This is another system I had initially decided I didn’t want to get. As I mentioned before, I didn’t want the NEC PC-6001, because I’d tried the PC-6601SR, which was supposedly the top of the top of the PC60/66 group, and I wasn’t especially interested in it (although in retrospect, I could have tried harder). But the quirkiness and frankly the cheapness of the PC-6001 won me over. All of the cost-saving measures they put into the machine made it a unique experience. Despite, or perhaps because of, its ugly green background and peculiarly designed keyboard, I ended up liking it quite a bit.
The reason I didn’t want this machine, the PC-6001mkII, was that I saw it as making the original PC-6001 redundant. Why bother having the original if I have the mkII, which can do everything the original can do, do it better, and do much more? I didn’t want to phase out my quirky little 6001. But I ran into an incredible deal on the mkII, essentially free as an extra item in the Mercari listing where I got my Oasys. And ultimately this PC-6001mkII did push out the original once I started running low on room. But I’ve found this solution satisfying.
So here’s the PC-6001mkII, a slick device that offers an improved typing and text-displaying experience over the original, with quadruple the memory (64KB). The keyboard is much more like a standard keyboard, with full key travel and more responsive typing. In BASIC, hazy light green on dark green (or light orange on dark orange) is replaced with white on black, and you can customize your text/background colors to your liking. Thanks to the big memory bump, it can generally run much more sophisticated games. It boasts an excellent port of Dig Dug, one of the nicest versions I’ve seen yet.

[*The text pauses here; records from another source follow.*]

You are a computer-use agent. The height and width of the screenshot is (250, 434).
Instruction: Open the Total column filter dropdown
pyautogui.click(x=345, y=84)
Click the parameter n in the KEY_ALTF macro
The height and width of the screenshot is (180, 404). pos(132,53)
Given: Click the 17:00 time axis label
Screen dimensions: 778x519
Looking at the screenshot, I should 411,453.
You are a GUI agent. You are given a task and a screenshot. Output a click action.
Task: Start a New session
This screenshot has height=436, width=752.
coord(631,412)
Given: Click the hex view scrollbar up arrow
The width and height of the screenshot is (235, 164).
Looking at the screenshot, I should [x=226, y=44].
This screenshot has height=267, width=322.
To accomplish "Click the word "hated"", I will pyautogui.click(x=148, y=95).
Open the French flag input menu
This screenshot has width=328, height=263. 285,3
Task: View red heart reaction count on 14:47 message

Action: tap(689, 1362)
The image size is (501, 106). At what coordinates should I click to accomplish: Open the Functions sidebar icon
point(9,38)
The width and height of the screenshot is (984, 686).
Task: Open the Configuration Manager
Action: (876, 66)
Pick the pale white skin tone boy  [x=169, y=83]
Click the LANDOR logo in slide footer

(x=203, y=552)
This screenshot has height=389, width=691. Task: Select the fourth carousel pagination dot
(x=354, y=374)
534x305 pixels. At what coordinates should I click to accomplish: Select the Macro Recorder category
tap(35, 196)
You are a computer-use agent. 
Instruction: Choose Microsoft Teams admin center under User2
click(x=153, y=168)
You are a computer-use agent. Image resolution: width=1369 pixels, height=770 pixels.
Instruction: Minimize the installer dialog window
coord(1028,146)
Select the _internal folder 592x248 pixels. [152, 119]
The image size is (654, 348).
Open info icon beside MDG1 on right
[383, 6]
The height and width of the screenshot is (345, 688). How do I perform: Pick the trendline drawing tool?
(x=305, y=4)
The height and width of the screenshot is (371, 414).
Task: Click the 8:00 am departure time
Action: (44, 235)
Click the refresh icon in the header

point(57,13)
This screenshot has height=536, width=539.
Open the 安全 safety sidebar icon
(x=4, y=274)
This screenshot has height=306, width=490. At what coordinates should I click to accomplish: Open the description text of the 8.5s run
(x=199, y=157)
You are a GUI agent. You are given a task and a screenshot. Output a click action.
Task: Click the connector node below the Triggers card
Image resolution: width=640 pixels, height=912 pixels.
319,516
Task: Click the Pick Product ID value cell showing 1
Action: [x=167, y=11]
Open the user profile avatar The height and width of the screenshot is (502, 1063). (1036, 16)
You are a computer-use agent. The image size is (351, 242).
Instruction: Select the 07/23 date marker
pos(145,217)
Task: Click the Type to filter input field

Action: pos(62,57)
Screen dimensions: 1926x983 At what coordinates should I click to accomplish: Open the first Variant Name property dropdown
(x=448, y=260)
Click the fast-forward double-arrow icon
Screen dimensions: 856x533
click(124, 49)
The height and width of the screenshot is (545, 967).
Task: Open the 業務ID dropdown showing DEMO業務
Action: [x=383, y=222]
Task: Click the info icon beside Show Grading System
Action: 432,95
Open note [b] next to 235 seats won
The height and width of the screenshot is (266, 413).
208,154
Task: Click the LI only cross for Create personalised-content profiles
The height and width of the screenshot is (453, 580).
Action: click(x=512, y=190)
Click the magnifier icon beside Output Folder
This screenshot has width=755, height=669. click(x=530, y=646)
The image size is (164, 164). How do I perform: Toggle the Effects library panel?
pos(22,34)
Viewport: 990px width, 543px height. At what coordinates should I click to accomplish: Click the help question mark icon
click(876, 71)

When you turn on the device, you have five options to choose from. The first two are N60BASIC (16KB or 32KB), the next two are N60 Extended BASIC (16KB or 32KB) and the final is N60m BASIC (64KB). The 16KB options are simulations of the original machine, and the 32KB options are simulations of the original machine with the 16KB memory expansion cartridge plugged in. I believe the last option is the “native” mode of this machine.
Not only is the display over composite improved, but the mkII also offers the option to display over digital RGB. This results in a huge increase in clarity, but also led to inaccurate color output. Look at the pictures of Dig Dug. The colors are as they should be in composite, where each score in the high score chart is a distinct color, and the bottom layer of dirt and the rocks are brown. But using digital RGB, there is color overlap in the high score chart, and the dirt and rocks that should be brown are magenta.
But when it comes to text-based applications, digital-RGB is the clear-cut winner. Fortunately, my PC-TV455 has both composite and digital RGB inputs, so switching back and forth is not much work at all. I assume it is clear based on the descriptions, but just to make sure, in all pairs of photos in the group above and below, composite is on the left, and digital RGB is on the right.
Using this machine, I also learned an important technique in vintage computing – loading programs by playing back .wav files on my smartphone. Just put the white connector from my CMT cable into my headphone jack, tell it to load on the computer, and press play in a .wav file playing sound application. Actually, the hardest thing was finding something that played .wav files without throwing ads at me. But Google Play Music does this okay. So I have a decent library of software I can play on this machine.